Your task is to copy every line of the entries that contains "value".
>>>
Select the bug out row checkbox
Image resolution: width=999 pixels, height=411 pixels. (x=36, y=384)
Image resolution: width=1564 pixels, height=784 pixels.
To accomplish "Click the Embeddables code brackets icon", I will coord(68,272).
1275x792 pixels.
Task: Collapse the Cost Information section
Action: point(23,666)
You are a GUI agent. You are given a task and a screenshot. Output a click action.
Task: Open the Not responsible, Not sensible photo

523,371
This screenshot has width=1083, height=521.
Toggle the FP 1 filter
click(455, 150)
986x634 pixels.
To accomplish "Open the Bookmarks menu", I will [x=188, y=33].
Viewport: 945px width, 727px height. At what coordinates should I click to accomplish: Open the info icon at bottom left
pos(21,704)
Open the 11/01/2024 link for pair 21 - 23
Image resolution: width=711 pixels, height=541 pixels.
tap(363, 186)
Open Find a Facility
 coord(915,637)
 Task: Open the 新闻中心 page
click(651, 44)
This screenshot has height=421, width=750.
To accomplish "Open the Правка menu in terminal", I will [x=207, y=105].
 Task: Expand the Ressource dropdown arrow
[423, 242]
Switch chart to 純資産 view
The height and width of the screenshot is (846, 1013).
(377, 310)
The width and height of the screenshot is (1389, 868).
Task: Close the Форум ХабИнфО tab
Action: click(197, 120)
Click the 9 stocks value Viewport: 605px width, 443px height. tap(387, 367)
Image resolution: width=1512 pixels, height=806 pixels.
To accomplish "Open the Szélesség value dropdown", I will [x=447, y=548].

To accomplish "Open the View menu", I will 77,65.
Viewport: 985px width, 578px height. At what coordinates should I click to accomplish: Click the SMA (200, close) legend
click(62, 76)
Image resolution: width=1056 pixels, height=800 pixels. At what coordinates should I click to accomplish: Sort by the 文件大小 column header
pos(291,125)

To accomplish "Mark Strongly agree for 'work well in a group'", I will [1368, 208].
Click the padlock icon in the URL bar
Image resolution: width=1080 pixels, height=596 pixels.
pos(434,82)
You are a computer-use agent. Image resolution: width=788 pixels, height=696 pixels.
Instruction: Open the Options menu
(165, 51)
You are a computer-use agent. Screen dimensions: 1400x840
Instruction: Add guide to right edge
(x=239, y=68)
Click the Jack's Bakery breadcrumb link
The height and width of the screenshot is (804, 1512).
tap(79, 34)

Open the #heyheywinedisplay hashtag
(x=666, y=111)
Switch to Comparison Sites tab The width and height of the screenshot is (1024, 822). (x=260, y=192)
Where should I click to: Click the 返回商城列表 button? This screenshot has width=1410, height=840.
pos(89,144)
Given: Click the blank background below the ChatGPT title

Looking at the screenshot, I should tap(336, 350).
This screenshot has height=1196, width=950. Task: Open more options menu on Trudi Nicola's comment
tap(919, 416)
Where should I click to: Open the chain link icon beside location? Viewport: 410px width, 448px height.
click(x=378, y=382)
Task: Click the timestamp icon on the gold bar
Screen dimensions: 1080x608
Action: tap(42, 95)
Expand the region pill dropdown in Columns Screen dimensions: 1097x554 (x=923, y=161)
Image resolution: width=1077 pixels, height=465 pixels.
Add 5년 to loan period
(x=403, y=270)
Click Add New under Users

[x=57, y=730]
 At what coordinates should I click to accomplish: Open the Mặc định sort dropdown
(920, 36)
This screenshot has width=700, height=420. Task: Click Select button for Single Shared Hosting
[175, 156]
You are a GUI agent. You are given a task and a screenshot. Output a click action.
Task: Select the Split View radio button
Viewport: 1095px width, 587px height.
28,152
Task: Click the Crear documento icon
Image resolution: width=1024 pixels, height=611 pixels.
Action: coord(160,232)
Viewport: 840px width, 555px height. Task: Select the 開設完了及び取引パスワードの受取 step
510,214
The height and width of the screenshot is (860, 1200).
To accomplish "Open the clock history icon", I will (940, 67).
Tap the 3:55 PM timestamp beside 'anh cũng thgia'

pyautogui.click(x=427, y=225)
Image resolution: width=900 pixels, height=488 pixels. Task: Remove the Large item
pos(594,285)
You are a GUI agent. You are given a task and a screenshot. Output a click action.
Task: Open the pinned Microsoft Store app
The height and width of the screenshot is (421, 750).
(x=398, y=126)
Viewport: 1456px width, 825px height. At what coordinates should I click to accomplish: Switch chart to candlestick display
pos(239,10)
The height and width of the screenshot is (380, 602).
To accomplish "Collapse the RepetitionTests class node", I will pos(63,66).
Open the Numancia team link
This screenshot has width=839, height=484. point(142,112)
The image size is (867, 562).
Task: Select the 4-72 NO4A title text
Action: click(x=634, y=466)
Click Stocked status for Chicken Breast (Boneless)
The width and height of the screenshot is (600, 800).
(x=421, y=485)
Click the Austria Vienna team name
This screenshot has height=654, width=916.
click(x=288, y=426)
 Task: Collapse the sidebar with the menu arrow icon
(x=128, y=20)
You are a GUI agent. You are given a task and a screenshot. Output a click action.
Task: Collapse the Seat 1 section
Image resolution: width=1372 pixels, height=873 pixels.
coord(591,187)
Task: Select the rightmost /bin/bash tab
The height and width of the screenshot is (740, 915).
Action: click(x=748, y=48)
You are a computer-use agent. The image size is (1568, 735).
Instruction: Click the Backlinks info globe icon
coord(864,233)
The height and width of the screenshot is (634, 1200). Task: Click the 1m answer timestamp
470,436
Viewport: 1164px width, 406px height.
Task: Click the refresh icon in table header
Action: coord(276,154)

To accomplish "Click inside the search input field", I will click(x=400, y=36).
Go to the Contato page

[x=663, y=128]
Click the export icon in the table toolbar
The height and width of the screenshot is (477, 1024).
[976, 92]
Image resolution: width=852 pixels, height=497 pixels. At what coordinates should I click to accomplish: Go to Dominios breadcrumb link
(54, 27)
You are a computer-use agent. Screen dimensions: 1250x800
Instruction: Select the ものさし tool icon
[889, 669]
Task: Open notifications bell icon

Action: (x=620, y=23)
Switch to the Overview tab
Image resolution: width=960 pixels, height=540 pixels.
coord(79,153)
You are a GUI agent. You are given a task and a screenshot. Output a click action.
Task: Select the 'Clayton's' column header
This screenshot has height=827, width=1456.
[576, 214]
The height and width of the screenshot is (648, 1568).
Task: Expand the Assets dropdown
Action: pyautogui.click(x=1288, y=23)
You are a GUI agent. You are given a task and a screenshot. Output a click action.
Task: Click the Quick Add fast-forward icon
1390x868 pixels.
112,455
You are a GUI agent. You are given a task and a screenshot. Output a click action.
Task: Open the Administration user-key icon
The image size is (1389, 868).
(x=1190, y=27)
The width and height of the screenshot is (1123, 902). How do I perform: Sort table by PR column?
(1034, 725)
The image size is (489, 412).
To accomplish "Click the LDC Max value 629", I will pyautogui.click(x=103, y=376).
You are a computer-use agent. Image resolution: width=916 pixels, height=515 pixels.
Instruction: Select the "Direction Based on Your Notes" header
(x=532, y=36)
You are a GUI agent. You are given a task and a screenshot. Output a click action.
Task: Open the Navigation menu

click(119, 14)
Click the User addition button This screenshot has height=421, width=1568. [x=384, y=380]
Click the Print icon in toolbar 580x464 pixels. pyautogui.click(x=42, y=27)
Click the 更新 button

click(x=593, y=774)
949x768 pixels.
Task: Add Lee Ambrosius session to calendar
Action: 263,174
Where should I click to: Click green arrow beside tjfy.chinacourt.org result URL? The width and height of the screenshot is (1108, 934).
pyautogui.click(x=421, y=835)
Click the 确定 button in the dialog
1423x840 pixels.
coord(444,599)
<<<
COMPLETED TASK:
Click the 9 stocks value Viewport: 605px width, 443px height. tap(387, 367)
To accomplish "Open the Szélesség value dropdown", I will [x=447, y=548].
To accomplish "Click the LDC Max value 629", I will pyautogui.click(x=103, y=376).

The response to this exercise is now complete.